Over the past 12 months, gig economy firms have spent a lot of time in court, with judges scrutinizing a business model that promises workers more flexibility in exchange for fewer rights than traditional employees. But on December 9, the European Commission announced one of the biggest challenges to this business model to date, publishing a major new bill designed to reshape the relationship between temporary job workers and the platforms that pay them. If the rules are passed, they could affect up to 4 million people, the commission estimates, suggesting they are responding to a flurry of activism in national courts. There are over a thousand court rulings across the European Union already [against] “There are still hundreds of cases pending,” European Trade Commissioner Valdis Dombrovskis said at a press conference. “So the point of this proposal is, among other things, to provide more clarity.”
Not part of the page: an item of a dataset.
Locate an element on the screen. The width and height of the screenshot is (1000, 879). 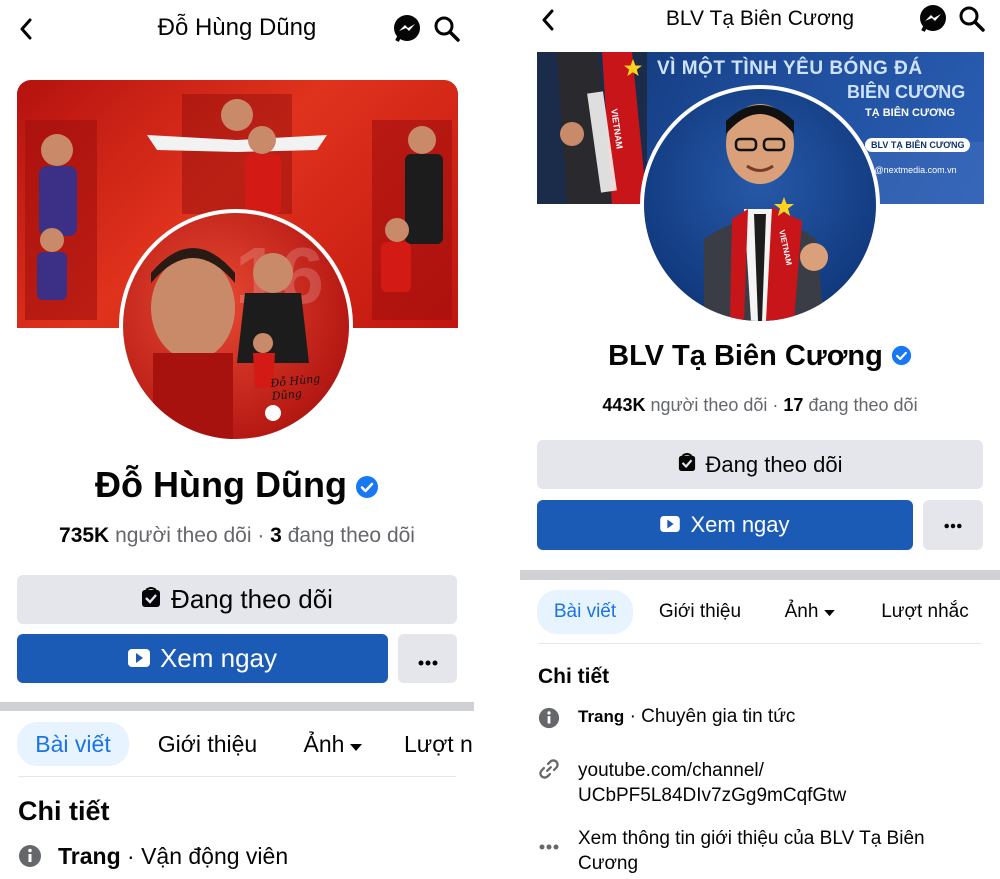
cover-slogan-line5: qc@nextmedia.com.vn is located at coordinates (911, 170).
The first historic case of 2021 arrived in February, not in the European Union but in the United Kingdom. Aslam was among a group of 25 drivers who challenged the way Uber classified them as self-employed. Britain’s Supreme Court ruled in favor of drivers, granting them rights such as minimum wage and vacation pay. The case was just the start of a year that saw courts across Europe hand out rulings that affected ride-hailing apps including Uber, Bolt and Ola, as well as delivery apps such as Deliveroo and Glovo. Uber said it would appeal a similar decision by a Dutch court in September that said drivers were employees, not contractors. In Belgium, a court decided in November that only Uber drivers with official taxi licenses can continue to operate, which the company said excluded 95 percent of drivers on the app. This week, a High Court in London ruled that the way mobile transport apps claimed to be “customers”, facilitating a contract between driver and passenger, was inconsistent with the city’s transport laws. Instead, companies like Uber and Free Now will have to take responsibility for rides on the app themselves.
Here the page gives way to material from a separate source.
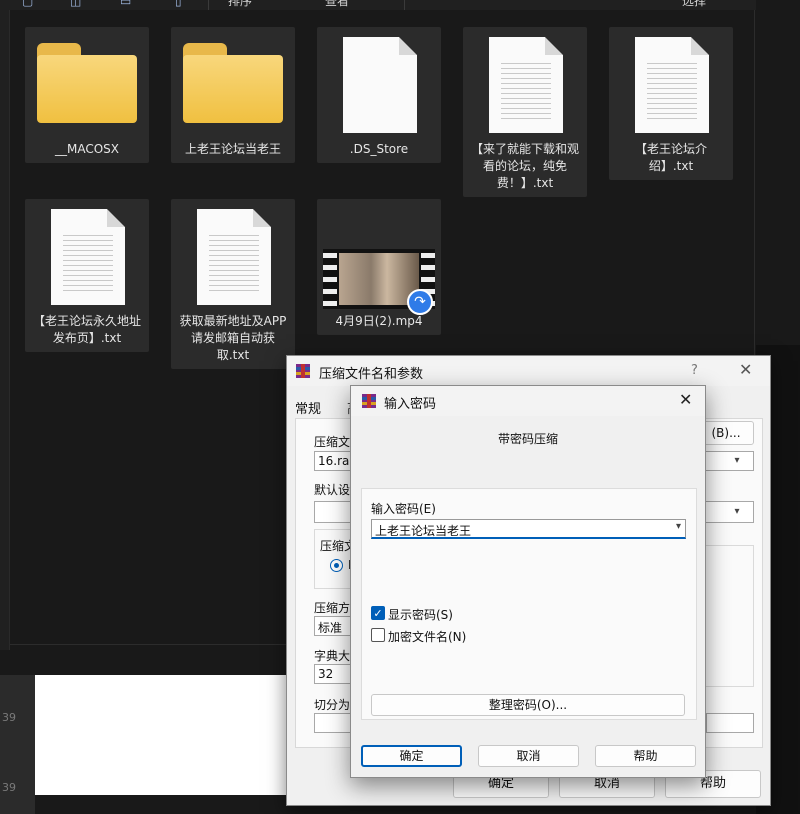  What do you see at coordinates (404, 509) in the screenshot?
I see `enter-password-label: 输入密码(E)` at bounding box center [404, 509].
The court tracks cases around the world, says Jeffrey Vogt, director of the rule of law at the Solidarity Center, a labor rights group in Washington, D.C. This setup has been accepted for years, he adds, but recently there has been an explosion in litigation. The London High Court decision is just one example of this deconstruction of the facilitator’s situation. “The majority of judicial opinions inside and outside Europe find a working relationship,” Vogt says. “There are still outliers, but I think that’s definitely the trend.” One such outlier includes a December 8 decision in Belgium in which the court found that Deliveroo passengers could not be reclassified as employees.

Valerio Di Stefano, professor of labor law at Belgium’s KU Leuven, says the general consensus among Europe’s judges means that Europe’s temporary jobs economy business model is unlikely to continue in its current form. “in my opinion, [gig economy companies] They will have to decide whether they want to run the business model by the rules or change their business model entirely by allowing workers to set their own fees and not be fired from the platform for low ratings.” Avoiding change will be more difficult if court victories continue to be consolidated through regulation. “In May 2021, the Spanish government transformed a 2020 Supreme Court ruling into a law requiring temporary job workers to be recognized as employees. A similar bill was approved by the Portuguese government in October 2021 and is awaiting a final stamp of approval from Parliament,” says Joanna Winkbach, Director The Hugo Sensheimer Institute in Frankfurt, a research organization that works closely with trade unions in Germany: “Our litigation successes are important because they shape legislation and put pressure on lawmakers to clarify labor law.”